● **Work instructions**: Which lines below run from the one containing "Click the Name column sort arrows" through the one containing "tap(919, 243)"? Reproduce each of them, including the requests, and add -17 to every coordinate number in the answers.

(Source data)
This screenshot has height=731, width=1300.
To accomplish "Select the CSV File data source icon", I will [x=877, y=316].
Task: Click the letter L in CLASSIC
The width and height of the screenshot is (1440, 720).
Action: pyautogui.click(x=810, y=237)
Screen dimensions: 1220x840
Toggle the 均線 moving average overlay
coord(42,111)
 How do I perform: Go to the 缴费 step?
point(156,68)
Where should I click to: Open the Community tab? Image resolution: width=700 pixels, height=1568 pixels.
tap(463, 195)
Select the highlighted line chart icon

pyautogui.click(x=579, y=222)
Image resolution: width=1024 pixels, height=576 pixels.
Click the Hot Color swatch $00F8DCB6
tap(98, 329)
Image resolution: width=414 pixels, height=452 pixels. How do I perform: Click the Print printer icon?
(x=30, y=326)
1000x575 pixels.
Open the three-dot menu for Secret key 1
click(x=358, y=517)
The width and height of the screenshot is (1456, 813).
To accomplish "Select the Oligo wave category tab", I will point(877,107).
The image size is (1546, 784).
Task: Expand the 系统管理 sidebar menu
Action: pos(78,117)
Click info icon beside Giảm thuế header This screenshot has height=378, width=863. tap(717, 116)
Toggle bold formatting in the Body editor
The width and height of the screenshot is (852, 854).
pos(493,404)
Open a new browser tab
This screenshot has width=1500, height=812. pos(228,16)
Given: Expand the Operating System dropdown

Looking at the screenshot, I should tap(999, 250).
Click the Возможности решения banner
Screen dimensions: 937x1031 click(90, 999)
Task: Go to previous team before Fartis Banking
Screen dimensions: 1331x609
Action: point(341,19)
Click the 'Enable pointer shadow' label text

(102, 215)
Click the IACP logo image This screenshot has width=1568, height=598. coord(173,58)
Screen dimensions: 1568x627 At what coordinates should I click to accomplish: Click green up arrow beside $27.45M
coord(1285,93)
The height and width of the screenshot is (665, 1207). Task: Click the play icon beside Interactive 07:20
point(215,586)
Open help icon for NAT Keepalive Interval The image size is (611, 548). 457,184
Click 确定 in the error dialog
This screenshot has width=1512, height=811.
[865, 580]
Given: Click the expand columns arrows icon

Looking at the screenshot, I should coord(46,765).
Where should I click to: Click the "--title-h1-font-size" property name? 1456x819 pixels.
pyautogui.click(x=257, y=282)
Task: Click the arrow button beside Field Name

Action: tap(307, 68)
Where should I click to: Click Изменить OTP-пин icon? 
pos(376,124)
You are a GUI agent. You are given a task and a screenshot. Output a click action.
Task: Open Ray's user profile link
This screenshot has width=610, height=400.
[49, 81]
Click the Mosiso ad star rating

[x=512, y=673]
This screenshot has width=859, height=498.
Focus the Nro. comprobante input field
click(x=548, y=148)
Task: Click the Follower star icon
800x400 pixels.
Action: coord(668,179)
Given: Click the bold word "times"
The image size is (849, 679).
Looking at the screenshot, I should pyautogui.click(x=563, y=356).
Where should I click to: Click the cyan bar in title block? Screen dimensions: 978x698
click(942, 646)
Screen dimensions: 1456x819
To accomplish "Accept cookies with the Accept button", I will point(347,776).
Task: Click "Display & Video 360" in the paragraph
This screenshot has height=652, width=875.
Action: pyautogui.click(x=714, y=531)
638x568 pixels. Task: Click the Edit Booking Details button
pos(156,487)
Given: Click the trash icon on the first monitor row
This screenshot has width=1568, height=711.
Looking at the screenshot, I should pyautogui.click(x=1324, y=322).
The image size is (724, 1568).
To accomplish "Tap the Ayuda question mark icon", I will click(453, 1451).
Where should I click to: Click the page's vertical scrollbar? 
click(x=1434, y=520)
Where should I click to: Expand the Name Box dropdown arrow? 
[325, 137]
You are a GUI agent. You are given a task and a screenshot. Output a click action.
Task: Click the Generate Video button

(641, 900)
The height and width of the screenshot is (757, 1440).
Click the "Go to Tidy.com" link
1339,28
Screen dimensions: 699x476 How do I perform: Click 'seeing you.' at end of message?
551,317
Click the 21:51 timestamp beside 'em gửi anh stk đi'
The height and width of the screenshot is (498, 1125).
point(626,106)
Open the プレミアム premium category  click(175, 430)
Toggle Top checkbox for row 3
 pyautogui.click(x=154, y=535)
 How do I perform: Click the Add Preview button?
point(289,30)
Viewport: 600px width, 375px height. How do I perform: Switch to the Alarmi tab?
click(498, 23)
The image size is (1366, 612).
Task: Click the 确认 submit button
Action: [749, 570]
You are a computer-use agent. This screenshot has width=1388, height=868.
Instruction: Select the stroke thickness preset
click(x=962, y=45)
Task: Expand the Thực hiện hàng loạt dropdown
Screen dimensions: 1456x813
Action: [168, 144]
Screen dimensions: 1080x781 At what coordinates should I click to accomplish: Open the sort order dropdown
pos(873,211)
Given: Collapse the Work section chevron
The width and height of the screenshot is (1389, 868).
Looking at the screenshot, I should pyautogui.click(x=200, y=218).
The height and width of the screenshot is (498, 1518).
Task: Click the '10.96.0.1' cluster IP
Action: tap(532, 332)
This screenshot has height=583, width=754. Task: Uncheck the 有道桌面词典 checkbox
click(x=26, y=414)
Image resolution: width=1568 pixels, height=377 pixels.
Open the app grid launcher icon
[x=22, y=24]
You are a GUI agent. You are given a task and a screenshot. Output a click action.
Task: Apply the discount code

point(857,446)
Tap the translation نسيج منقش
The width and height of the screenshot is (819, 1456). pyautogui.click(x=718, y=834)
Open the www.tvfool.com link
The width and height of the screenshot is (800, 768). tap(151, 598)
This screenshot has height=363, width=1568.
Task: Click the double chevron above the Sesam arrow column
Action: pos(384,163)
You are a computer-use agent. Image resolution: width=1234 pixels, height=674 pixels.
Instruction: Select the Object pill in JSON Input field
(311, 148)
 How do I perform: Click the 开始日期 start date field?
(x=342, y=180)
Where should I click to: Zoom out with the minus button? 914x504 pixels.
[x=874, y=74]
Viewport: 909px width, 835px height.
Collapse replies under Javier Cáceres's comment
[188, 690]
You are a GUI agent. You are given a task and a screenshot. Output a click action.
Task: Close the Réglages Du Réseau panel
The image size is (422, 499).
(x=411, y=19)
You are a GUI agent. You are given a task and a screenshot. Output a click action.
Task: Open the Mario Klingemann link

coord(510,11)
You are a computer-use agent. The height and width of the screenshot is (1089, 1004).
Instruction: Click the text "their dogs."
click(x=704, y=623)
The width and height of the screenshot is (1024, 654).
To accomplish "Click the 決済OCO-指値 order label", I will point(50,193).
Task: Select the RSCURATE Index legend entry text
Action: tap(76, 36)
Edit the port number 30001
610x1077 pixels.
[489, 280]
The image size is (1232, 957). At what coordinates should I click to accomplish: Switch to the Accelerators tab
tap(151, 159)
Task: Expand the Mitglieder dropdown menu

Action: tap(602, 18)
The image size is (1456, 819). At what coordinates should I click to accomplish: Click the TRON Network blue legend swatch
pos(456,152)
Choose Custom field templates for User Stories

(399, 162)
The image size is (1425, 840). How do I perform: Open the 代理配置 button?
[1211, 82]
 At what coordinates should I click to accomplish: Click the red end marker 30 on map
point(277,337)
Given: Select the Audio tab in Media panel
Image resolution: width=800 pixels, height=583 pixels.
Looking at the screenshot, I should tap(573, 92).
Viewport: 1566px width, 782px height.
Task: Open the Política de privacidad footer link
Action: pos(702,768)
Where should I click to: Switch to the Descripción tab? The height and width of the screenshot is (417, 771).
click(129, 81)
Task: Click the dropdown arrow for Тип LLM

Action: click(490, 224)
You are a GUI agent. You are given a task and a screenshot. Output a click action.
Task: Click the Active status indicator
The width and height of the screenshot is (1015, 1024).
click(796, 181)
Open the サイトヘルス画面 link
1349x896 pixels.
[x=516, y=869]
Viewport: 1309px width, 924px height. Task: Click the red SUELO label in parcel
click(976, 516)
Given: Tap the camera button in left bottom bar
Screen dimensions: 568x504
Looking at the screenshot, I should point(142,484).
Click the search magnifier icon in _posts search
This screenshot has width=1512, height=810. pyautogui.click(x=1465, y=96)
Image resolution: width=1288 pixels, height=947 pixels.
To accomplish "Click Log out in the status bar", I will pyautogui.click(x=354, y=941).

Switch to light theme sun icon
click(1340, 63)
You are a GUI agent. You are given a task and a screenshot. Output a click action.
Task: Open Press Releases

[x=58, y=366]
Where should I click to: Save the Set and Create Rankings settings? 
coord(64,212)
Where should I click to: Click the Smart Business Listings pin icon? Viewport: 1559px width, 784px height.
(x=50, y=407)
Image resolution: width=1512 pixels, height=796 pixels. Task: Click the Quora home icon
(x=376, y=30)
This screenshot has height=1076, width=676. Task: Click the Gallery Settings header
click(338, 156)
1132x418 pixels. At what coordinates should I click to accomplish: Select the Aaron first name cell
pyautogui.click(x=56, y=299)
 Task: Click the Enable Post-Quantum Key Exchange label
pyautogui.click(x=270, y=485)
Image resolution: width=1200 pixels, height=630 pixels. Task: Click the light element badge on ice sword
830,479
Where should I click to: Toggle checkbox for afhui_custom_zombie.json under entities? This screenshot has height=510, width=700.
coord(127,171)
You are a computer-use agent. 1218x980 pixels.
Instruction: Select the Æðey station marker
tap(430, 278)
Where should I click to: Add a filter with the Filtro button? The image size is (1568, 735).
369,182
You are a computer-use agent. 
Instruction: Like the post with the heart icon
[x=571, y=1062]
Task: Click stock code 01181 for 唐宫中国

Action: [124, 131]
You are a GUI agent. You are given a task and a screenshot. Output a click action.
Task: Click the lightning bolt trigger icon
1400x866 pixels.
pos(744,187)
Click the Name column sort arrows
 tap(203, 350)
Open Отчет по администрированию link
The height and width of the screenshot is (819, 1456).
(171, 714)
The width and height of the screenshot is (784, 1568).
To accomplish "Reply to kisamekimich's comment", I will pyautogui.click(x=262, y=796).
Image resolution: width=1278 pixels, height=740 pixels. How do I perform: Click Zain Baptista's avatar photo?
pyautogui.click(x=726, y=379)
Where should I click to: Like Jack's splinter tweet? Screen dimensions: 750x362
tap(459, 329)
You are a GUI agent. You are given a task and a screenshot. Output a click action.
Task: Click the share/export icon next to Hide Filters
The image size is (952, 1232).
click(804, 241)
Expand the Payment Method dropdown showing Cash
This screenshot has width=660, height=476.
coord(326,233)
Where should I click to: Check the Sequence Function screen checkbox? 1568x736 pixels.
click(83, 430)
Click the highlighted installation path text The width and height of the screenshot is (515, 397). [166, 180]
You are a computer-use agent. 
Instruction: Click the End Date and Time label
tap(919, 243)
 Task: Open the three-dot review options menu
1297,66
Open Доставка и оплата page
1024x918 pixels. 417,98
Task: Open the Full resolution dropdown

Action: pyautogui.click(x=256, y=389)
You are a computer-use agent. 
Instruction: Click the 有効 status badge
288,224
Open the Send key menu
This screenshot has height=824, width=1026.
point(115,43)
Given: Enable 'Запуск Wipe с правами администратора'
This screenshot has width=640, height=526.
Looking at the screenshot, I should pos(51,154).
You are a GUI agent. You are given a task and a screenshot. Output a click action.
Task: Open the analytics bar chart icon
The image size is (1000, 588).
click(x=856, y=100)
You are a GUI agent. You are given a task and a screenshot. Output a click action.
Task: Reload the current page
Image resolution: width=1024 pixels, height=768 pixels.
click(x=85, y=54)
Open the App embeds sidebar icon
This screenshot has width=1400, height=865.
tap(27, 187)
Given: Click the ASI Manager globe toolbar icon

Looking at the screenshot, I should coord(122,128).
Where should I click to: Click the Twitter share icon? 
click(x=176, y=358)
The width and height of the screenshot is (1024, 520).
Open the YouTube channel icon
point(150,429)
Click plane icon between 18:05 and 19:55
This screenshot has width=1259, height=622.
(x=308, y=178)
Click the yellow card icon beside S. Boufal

● **Result of the task**:
Click the Name column sort arrows
 tap(186, 333)
Open Отчет по администрированию link
The height and width of the screenshot is (819, 1456).
(154, 697)
The width and height of the screenshot is (784, 1568).
To accomplish "Reply to kisamekimich's comment", I will pyautogui.click(x=245, y=779).
Image resolution: width=1278 pixels, height=740 pixels. How do I perform: Click Zain Baptista's avatar photo?
pyautogui.click(x=709, y=362)
Where should I click to: Like Jack's splinter tweet? Screen dimensions: 750x362
tap(442, 312)
You are a GUI agent. You are given a task and a screenshot. Output a click action.
Task: Click the share/export icon next to Hide Filters
The image size is (952, 1232).
click(787, 224)
Expand the Payment Method dropdown showing Cash
This screenshot has width=660, height=476.
coord(309,216)
Where should I click to: Check the Sequence Function screen checkbox? 1568x736 pixels.
click(66, 413)
Click the highlighted installation path text The width and height of the screenshot is (515, 397). [149, 163]
You are a computer-use agent. 
Instruction: Click the End Date and Time label
tap(902, 226)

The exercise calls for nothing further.